La memoria della Shoa deve costituire monito e insegnamento
“Voi che vivete sicuri
nelle vostre tiepide case,
voi che trovate tornando a sera
il cibo caldo e visi amici:
Considerate se questo è un uomo
che lavora nel fango
che non conosce pace
che lotta per mezzo pane
che muore per un si o per un no.
Considerate se questa è una donna,
senza capelli e senza nome
senza più forza di ricordare
vuoti gli occhi e freddo il grembo
come una rana d’inverno.
Meditate che questo è stato:
vi comando queste parole.
Scolpitele nel vostro cuore
stando in casa andando per via,
coricandovi, alzandovi.
Ripetetele ai vostri figli”
(Se questo è un uomo, Primo Levi)
Che cos’è memoria?
Nel lessico comune questa parola richiama la capacità di fare proprie esperienze e nozioni; interiorizzarle per comprendere meglio la realtà.
Il giorno della memoria deve essere per tutti il ricordo di un periodo nero, di guerra e dolore, che, per alcuni uomini e donne specificamente individuati dalla dottrina nazista ed, in Italia, dalle leggi razziali del 1938, fu sterminio e cancellazione.
Fu Shoa, in ebraico “catastrofe”, che, a differenza di Olocausto , termine biblico utilizzato per indicare il sacrificio rituale, non ha nessuna valenza religiosa.
Come ci ricorda molto bene F.Loewenthal nel suo “L’ebraismo spiegato ai bambini”, la causa della Shoà fu sociale, economica e politica più che religiosa, ed identificabile nella ricerca di “un capro espiatorio” da parte di regimi totalitari.
Questi orrori non devono mai più ripetersi. Noi oggi, dopo circa settant’anni di riflessioni, sappiamo di quanta disumanità è capace l’uomo.
La memoria di quanto accaduto è tenuta viva anche dal ricordo di autori e artisti che, accomunati da una tragica esperienza personale e familiare, hanno voluto affidare alla coscienza collettiva il ricordo per mezzo della loro vita e delle loro opere, spesso facendosi promotori di iniziative culturali presso le scuole, per sensibilizzare gli alunni.
Grazie ad un mio alunno, Pietro, ho avuto anche la fortuna di conoscere l’opera di Pio Bigo “Il triangolo di Gliwice, Memoria di settelager”, in cui lo stesso autore dichiara di “aver preso la decisione di scrivere dopo tanti anni in cui ho cercato, con ogni sforzo, di dimenticare il passato…..Ma non ho dimenticato.
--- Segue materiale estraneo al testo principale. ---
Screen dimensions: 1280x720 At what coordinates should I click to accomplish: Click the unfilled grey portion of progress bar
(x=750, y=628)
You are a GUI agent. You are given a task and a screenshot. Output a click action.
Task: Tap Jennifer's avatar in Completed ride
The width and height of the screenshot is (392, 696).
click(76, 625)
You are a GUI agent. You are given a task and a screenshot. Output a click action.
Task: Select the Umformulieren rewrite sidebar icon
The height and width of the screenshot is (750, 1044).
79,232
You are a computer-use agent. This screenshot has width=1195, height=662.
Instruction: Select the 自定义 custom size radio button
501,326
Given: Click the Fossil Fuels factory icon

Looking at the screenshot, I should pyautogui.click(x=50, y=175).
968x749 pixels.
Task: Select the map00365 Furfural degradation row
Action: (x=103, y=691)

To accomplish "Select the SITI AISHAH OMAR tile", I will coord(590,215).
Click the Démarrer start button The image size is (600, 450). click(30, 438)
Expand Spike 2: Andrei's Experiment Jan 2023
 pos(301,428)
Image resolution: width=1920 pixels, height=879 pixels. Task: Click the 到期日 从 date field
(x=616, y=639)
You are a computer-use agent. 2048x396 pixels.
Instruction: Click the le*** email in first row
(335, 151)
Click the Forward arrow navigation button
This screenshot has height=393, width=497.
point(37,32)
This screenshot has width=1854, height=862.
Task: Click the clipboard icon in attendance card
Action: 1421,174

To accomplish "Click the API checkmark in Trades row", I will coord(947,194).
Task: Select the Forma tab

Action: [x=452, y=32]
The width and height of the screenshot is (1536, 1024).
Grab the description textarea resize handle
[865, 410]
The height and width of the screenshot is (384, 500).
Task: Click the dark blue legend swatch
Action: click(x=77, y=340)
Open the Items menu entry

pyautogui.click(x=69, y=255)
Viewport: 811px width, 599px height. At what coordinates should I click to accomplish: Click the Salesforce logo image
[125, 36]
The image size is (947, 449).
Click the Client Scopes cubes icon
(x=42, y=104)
Anche se con gli anni la mia ferita si è rimarginata, il segno profondo è rimasto…Oggi sento il dovere di testimoniare questa esperienza di vita, affinchè nel futuro non debba ripetersi mai più. Con questo spirito, negli ultimi anni ho parlato in molte scuole e ho accompagnato studenti a visitare i campi di sterminio…misurando che cosa possa fare l’uomo. Questo sia un augurio e un insegnamento per tutti i giovani: la libertà e serenità è fonte di vita”.
Per un ulteriore riflessione riporto dall’introduzione di Bruno Vasari , estratte da vari scritti, le ragioni della necessità e dell’efficacia della testimonianza secondo Primo Levi:
- obbligo morale e civile;
- bisogno primario liberatorio;
- promozione sociale;
- occasione unica e memorabile;
- fattore di sopravvivenza;
- ogni testimone è tenuto, per legge, a rispondere in modo completo e veridico;
- ammonizione religiosa;
- atto di accusa
- diritto-dovere
Per questo è importante sottolineare il valore della diversità di ognuno, l’essere speciale, l’arricchimento che costituisce ogni differenza, per insegnare ad essere cittadini del mondo, nell’accettazione di ognuno . Gli ebrei sono " fratelli maggiori" per i cristiani, come disse Papa Giovanni Paolo II, che ha sempre improntato la sua opera anche nell’ottica del dialogo interreligioso e che, prima come pellegrino e poi come Papa ha celebrato il giorno della memoria recandosi ad Auschwitz: “….Anche se l’uomo è capace di compiere il male, a volte un male enorme, il male non avrà l’ultima parola. L’amore è più forte…..”.